Directions - Copy out the material with every "thumbnail" swapped for "preview" and all else left as it stands. Leave the pictures out.

━━━━

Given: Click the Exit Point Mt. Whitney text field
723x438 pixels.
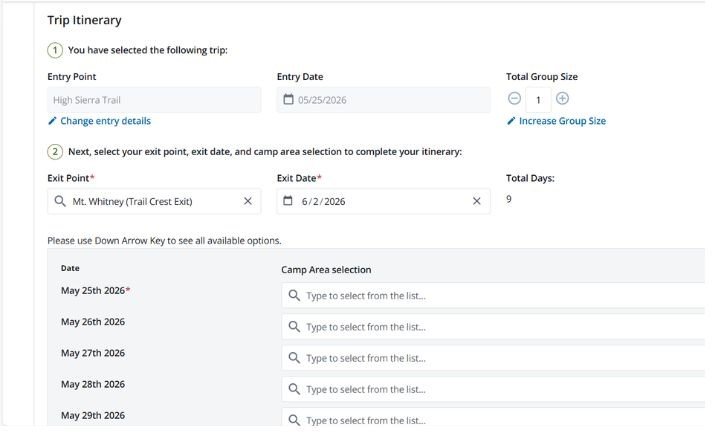Looking at the screenshot, I should (150, 201).
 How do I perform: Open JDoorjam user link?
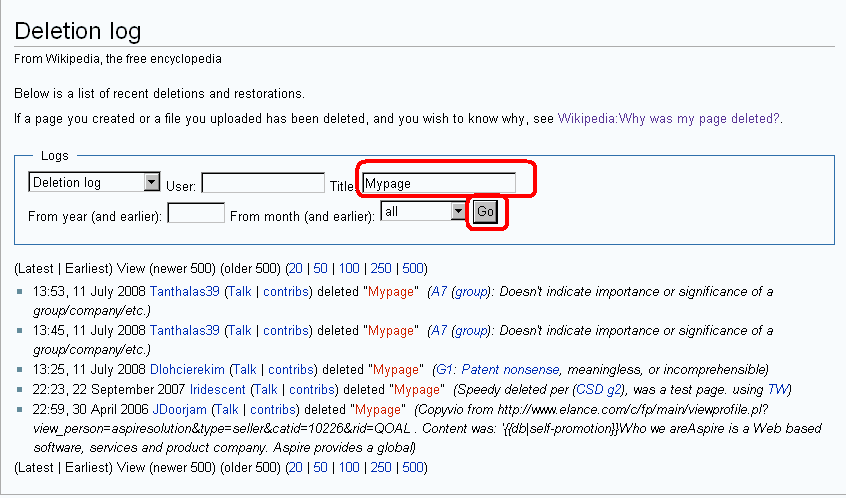(180, 409)
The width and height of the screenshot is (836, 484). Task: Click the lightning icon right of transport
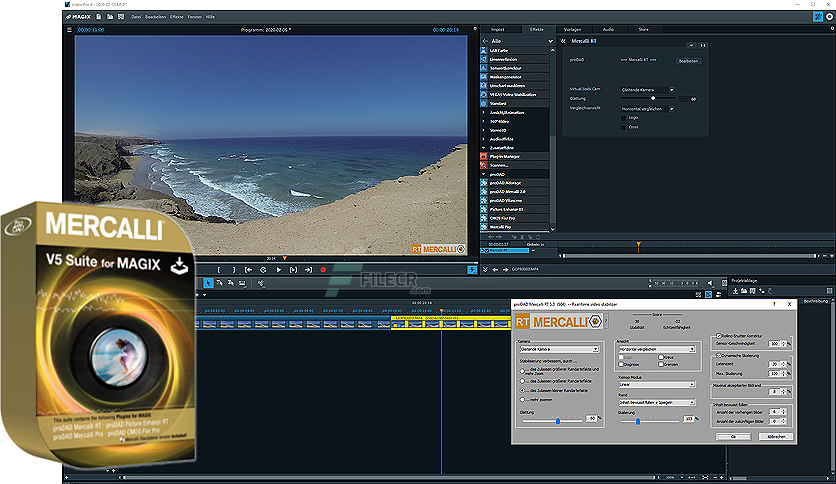pyautogui.click(x=472, y=269)
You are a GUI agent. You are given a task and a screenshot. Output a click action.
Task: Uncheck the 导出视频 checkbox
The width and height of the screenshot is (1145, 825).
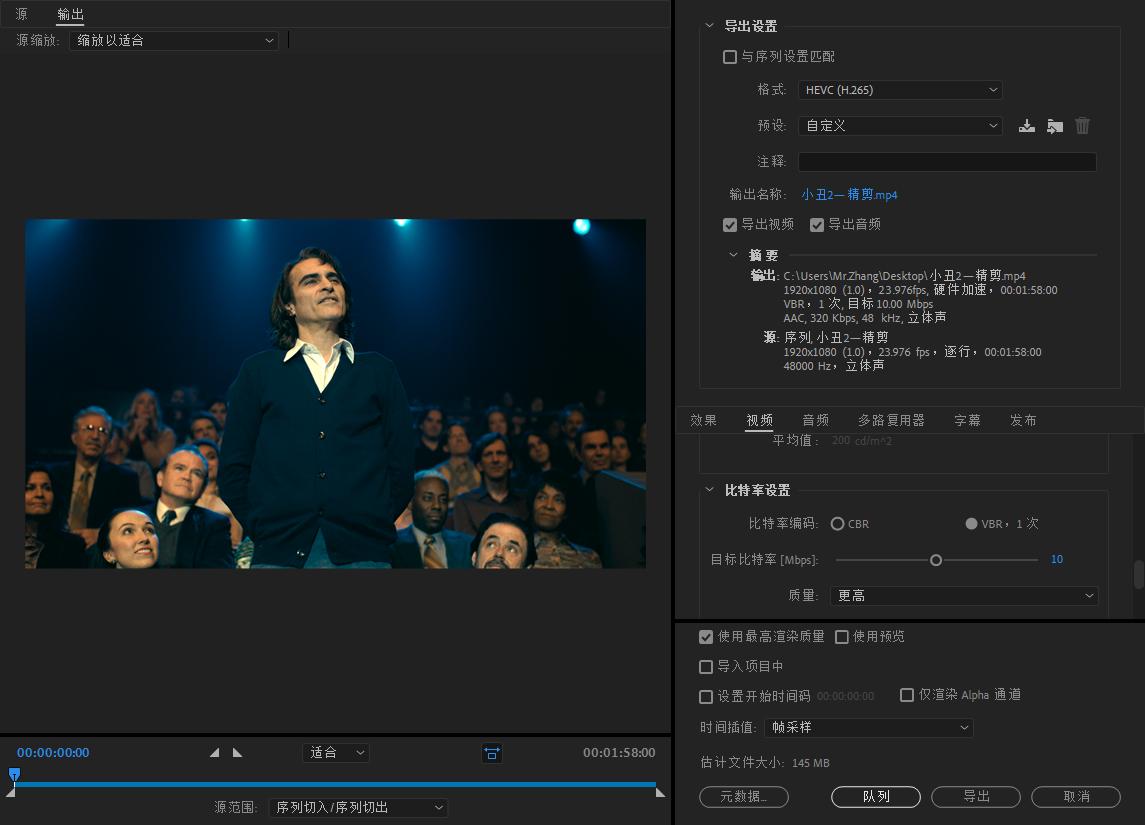[730, 224]
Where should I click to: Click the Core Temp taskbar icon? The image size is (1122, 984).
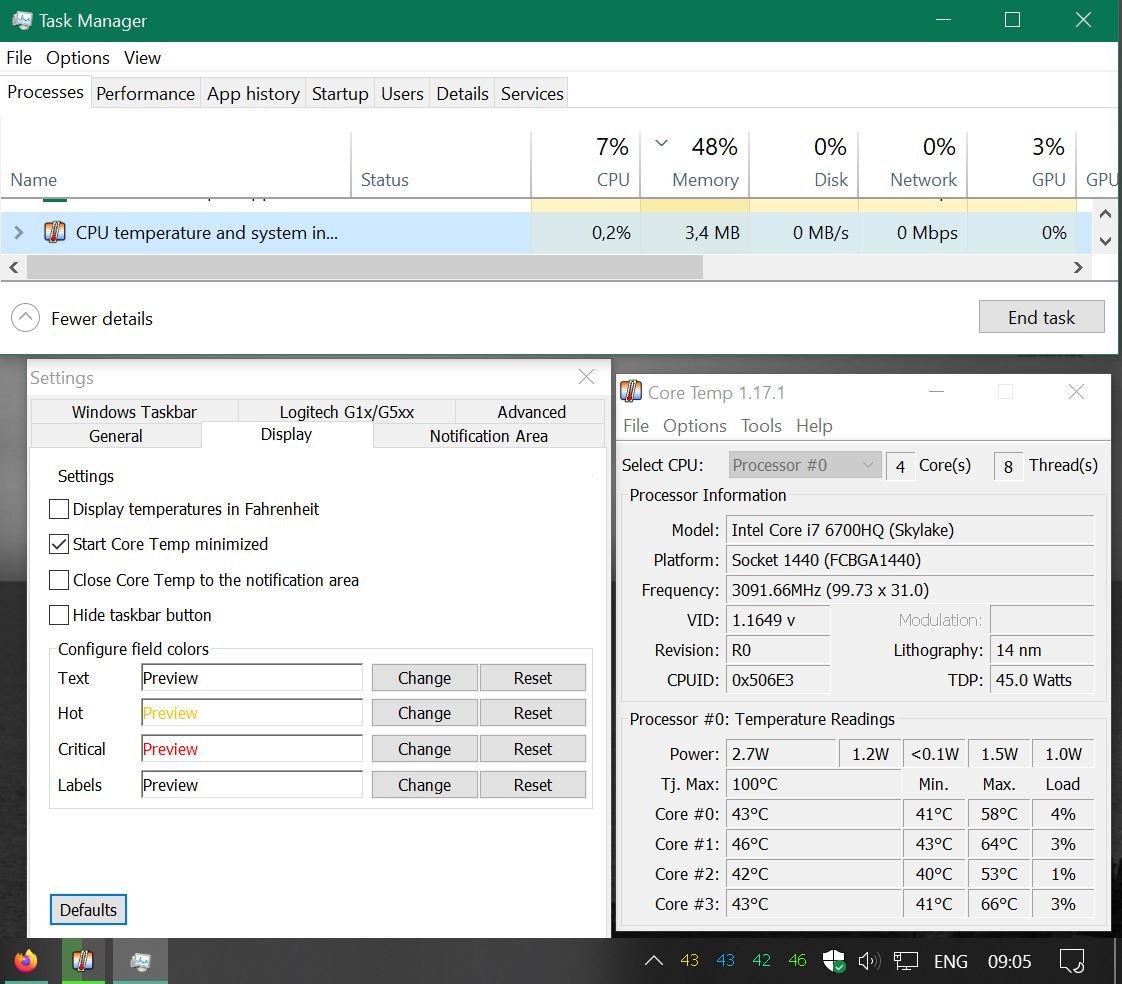click(83, 961)
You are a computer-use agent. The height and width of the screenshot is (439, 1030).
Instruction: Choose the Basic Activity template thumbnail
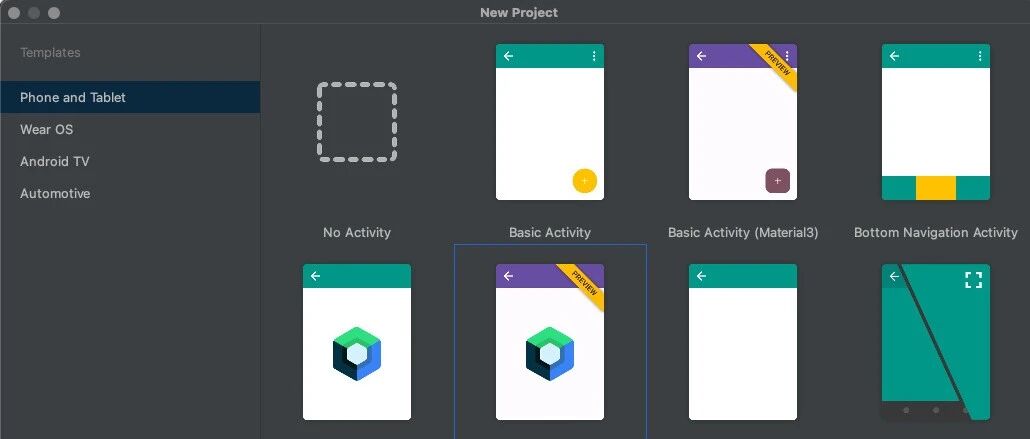(x=550, y=122)
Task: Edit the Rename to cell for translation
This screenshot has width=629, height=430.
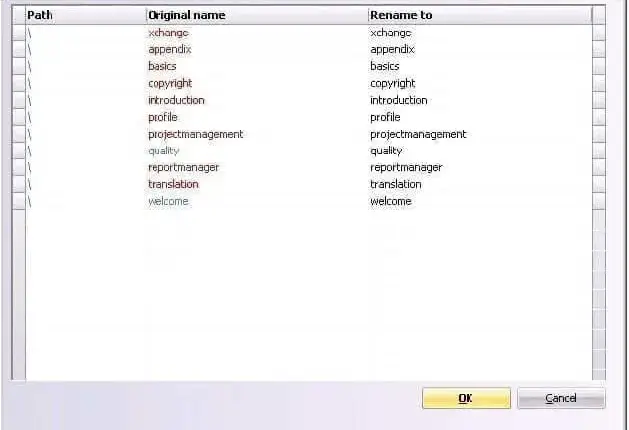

━━━━

Response to the task -
Given: Click the Exit Point Mt. Whitney text field
723x438 pixels.
Looking at the screenshot, I should (150, 201).
 How do I perform: Open JDoorjam user link?
(180, 409)
The width and height of the screenshot is (836, 484). Task: Click the lightning icon right of transport
pyautogui.click(x=472, y=269)
You are a GUI agent. You are given a task and a screenshot. Output a click action.
Task: Uncheck the 导出视频 checkbox
The width and height of the screenshot is (1145, 825).
[730, 224]
Where should I click to: Click the Core Temp taskbar icon? The image size is (1122, 984).
click(83, 961)
You are a computer-use agent. The height and width of the screenshot is (439, 1030).
Instruction: Choose the Basic Activity template preview
(x=550, y=122)
Task: Edit the Rename to cell for translation
This screenshot has width=629, height=430.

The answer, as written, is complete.